That adaptation to environment is the necessary condition of evolution we do not question for a moment. It is quite evident that a species would disappear, should it fail to bend to the conditions of existence which are imposed on it. But it is one thing to recognize that outer circumstances are forces evolution must reckon with, another to claim that they are the directing causes of evolution. This latter theory is that of mechanism. It excludes absolutely the hypothesis of an original impetus, I mean an internal push that has carried life, by more and more complex forms, to higher and higher destinies. Yet this impetus is evident, and a mere glance at fossil species shows us that life need not have evolved at all, or might have evolved only in very restricted limits, if it had chosen the alternative, much more convenient to itself, of becoming anchylosed in its primitive forms. Certain Foraminifera have not varied since the Silurian epoch. Unmoved witnesses of the innumerable revolutions that have upheaved our planet, the Lingulae are to-day what they were at the remotest times of the paleozoic era.

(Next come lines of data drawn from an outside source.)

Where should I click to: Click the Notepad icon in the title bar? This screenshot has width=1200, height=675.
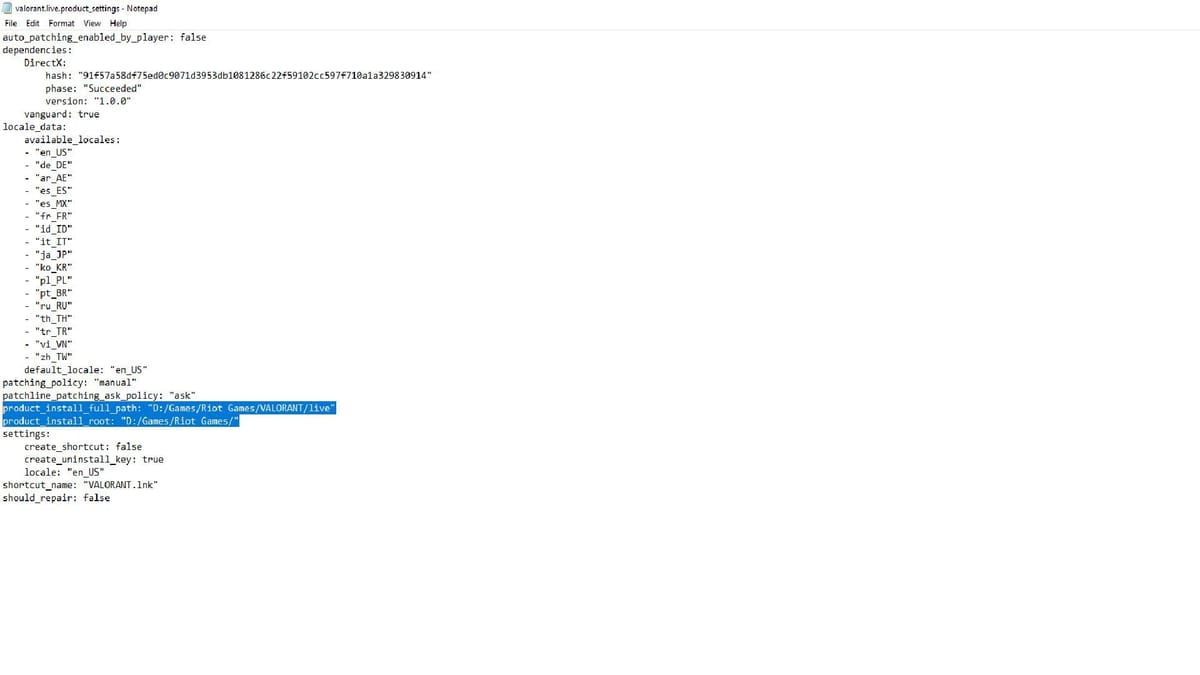point(7,9)
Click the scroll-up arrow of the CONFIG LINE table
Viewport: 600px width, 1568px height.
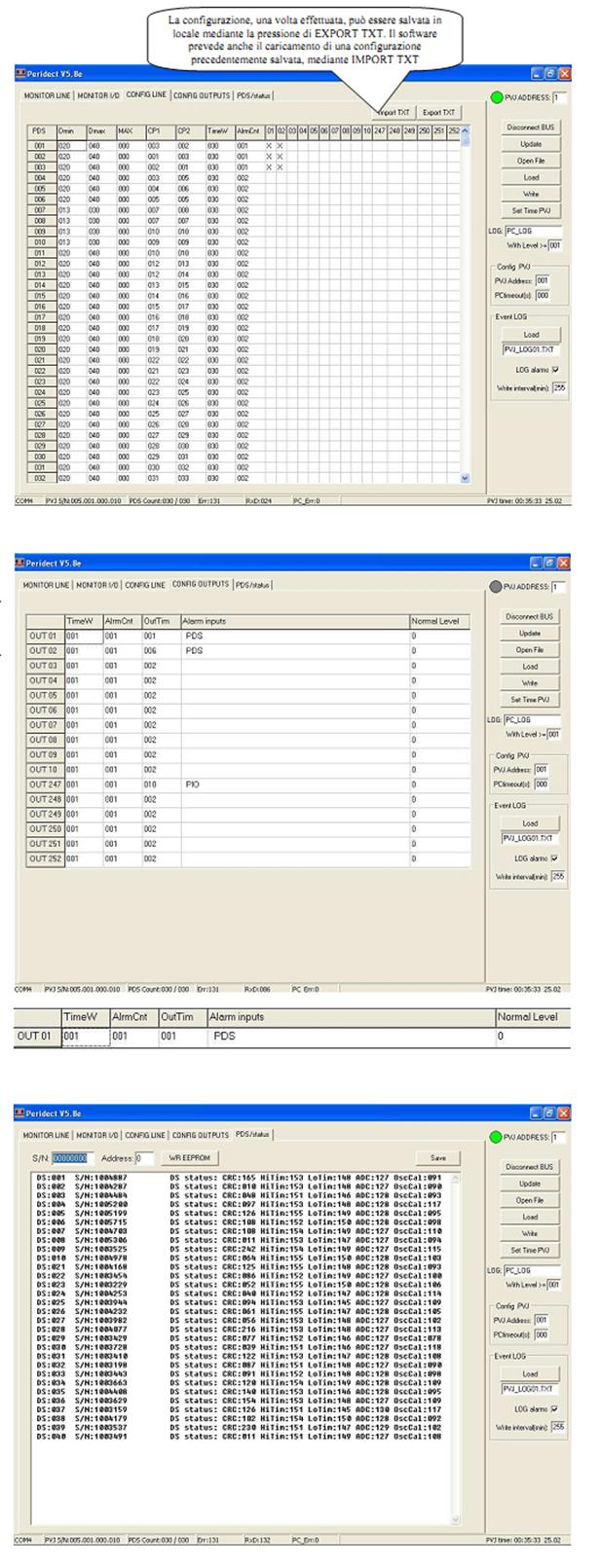pos(464,131)
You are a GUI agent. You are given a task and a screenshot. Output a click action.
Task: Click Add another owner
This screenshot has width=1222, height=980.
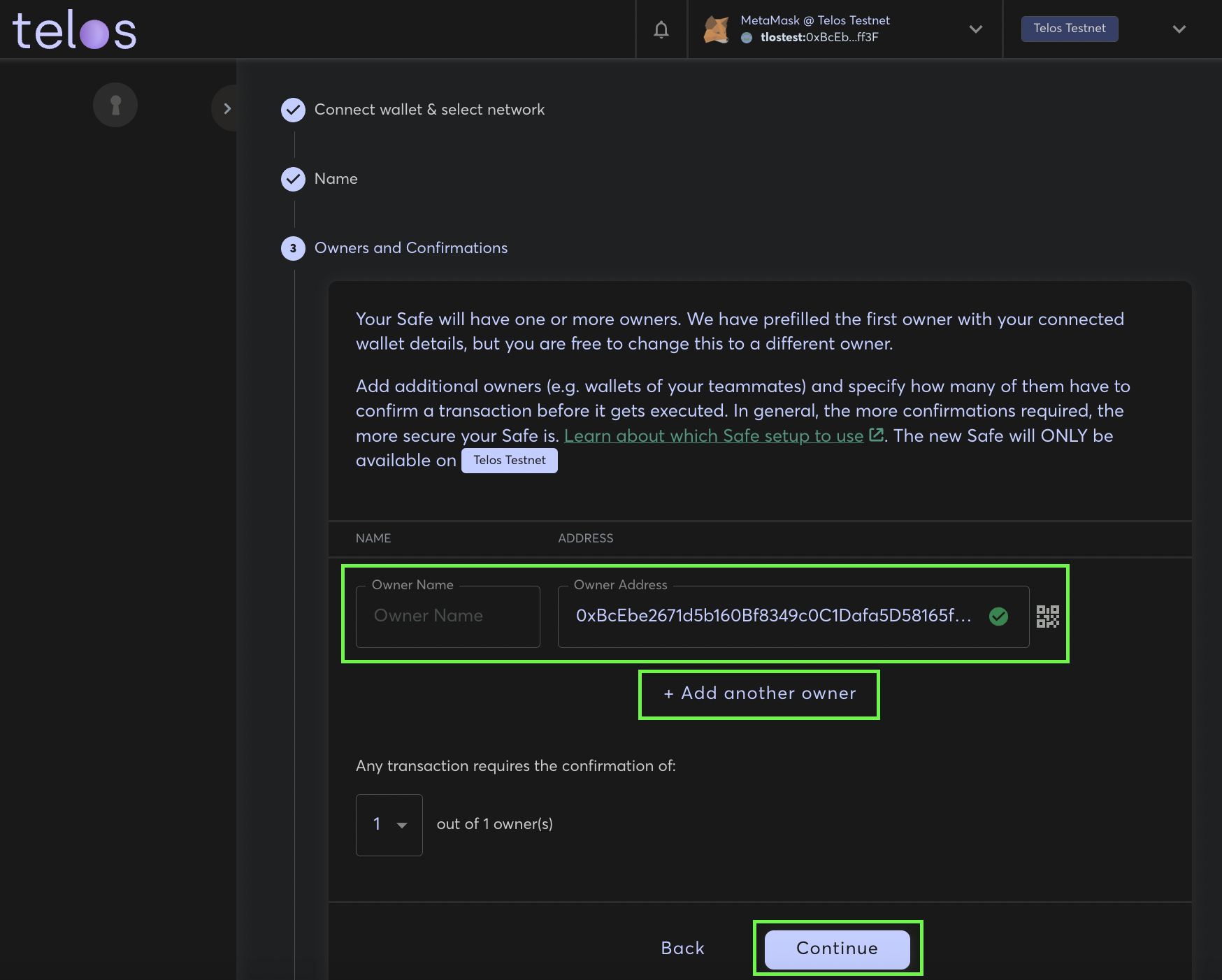tap(759, 693)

The truth is that adaptation explains the sinuosities of the movement of evolution, but not its general directions, still less the movement itself.[51] The road that leads to the town is obliged to follow the ups and downs of the hills; it adapts itself to the accidents of the ground; but the accidents of the ground are not the cause of the road, nor have they given it its direction. At every moment they furnish it with what is indispensable, namely, the soil on which it lies; but if we consider the whole of the road, instead of each of its parts, the accidents of the ground appear only as impediments or causes of delay, for the road aims simply at the town and would fain be a straight line. Just so as regards the evolution of life and the circumstances through which it passes—with this difference, that evolution does not mark out a solitary route, that it takes directions without aiming at ends, and that it remains inventive even in its adaptations.

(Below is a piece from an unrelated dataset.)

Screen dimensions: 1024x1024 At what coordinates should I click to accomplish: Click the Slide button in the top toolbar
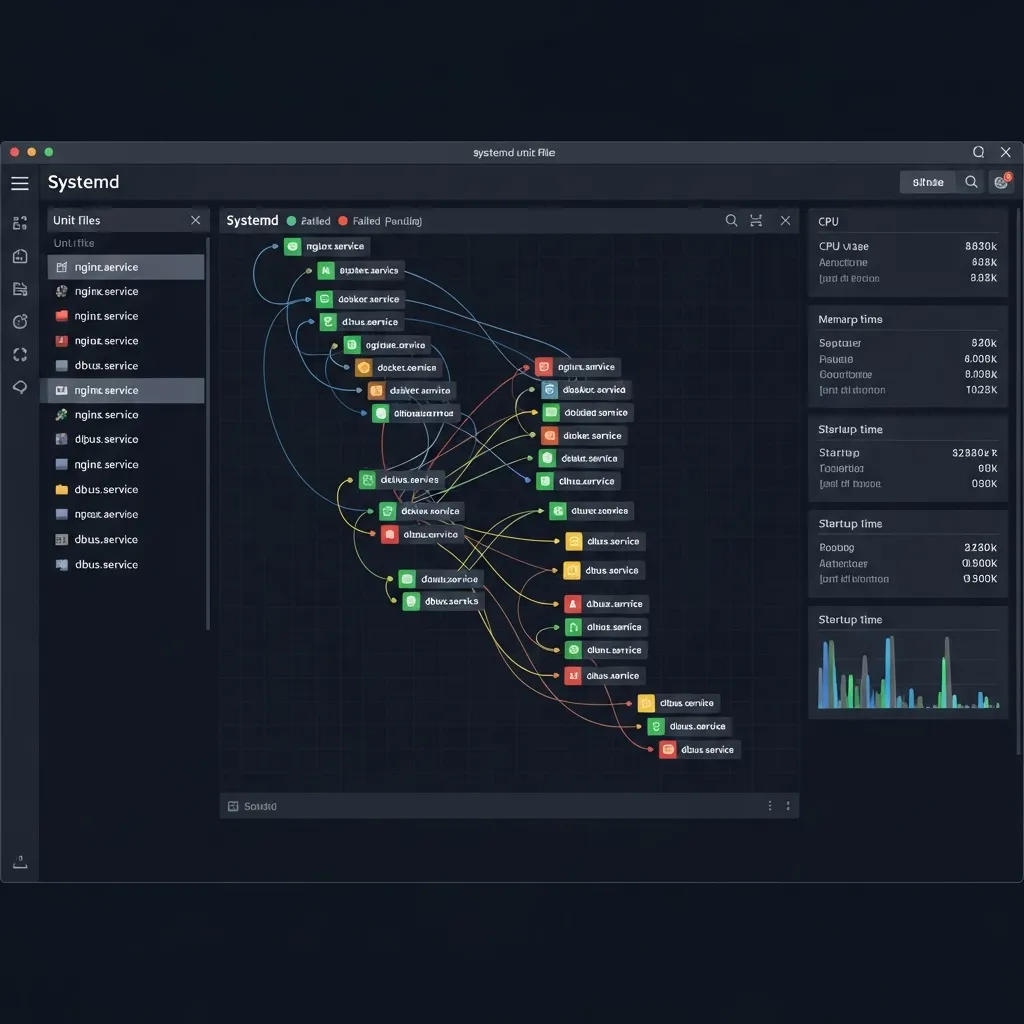[x=926, y=182]
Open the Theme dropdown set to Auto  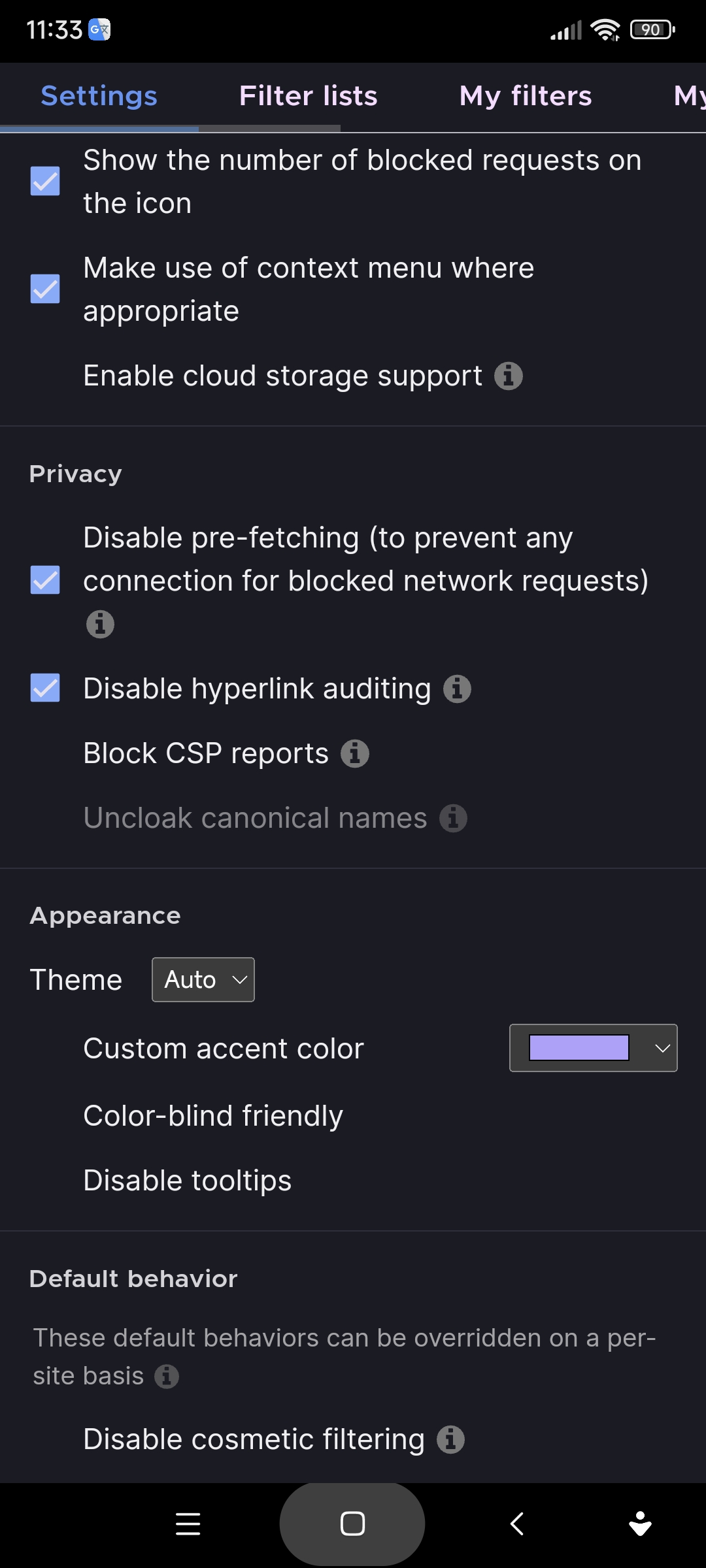(203, 979)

But, if the evolution of life is something other than a series of adaptations to accidental circumstances, so also it is not the realization of a plan. A plan is given in advance. It is represented, or at least representable, before its realization. The complete execution of it may be put off to a distant future, or even indefinitely; but the idea is none the less formulable at the present time, in terms actually given. If, on the contrary, evolution is a creation unceasingly renewed, it creates, as it goes on, not only the forms of life, but the ideas that will enable the intellect to understand it, the terms which will serve to express it. That is to say that its future overflows its present, and can not be sketched out therein in an idea.
There is the first error of finalism. It involves another, yet more serious.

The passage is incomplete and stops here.